■ Problem requirements ■
Go through the data and count each line that has the string "Frozen". Give that count alone.
Top of Extracted entries
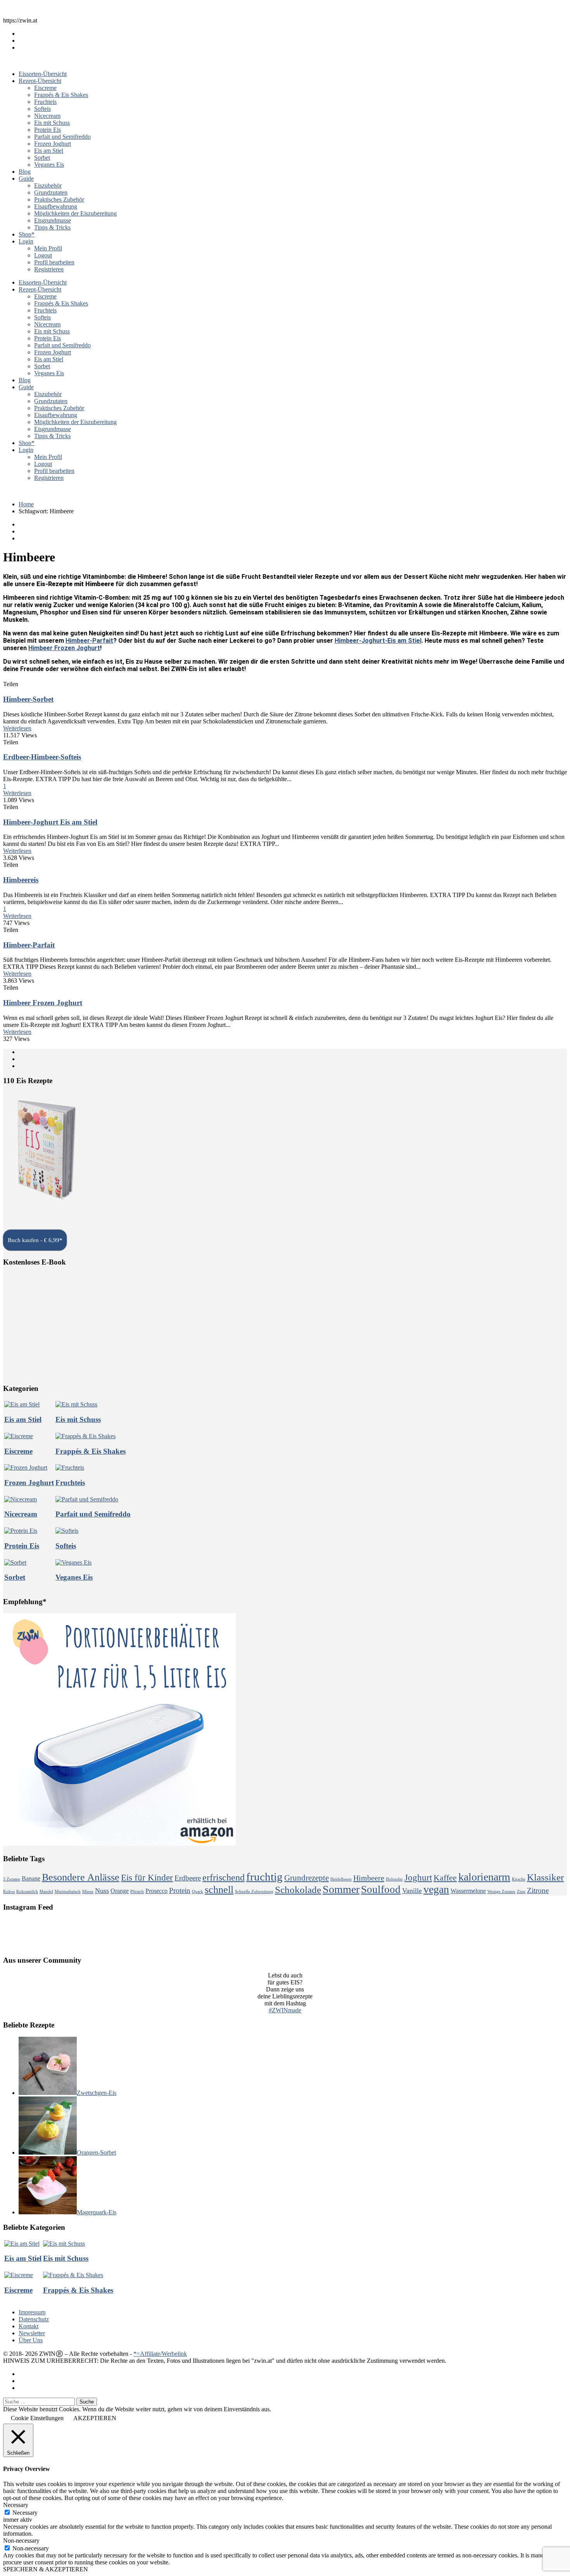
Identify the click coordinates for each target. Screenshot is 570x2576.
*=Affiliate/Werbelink (160, 2353)
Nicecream (47, 115)
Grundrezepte (306, 1877)
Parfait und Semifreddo (62, 136)
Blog (25, 171)
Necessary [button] (15, 2505)
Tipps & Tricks (52, 227)
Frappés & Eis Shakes (61, 94)
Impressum (32, 2312)
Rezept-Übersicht (40, 81)
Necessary (25, 2512)
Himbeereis (20, 880)
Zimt (521, 1891)
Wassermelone (468, 1891)
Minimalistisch (68, 1891)
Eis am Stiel (48, 150)
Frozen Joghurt (52, 143)
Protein (179, 1890)
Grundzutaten (50, 192)
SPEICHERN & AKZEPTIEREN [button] (45, 2569)
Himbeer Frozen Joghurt (64, 648)
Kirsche (518, 1879)
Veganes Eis (49, 164)
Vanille (412, 1890)
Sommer (341, 1889)
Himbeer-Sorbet (28, 699)
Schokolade (298, 1889)
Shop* (27, 234)
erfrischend (223, 1877)
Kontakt (28, 2326)
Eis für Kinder (147, 1877)
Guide (26, 178)
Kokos (9, 1891)
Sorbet (42, 157)
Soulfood (381, 1889)
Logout (43, 255)
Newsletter (32, 2333)
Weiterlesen (17, 728)
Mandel (46, 1891)
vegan (436, 1889)
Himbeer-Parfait (89, 640)
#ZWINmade (285, 2010)
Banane (31, 1878)
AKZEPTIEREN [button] (94, 2418)
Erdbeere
Bottom of Extracted entries
■ Exercise result ■
2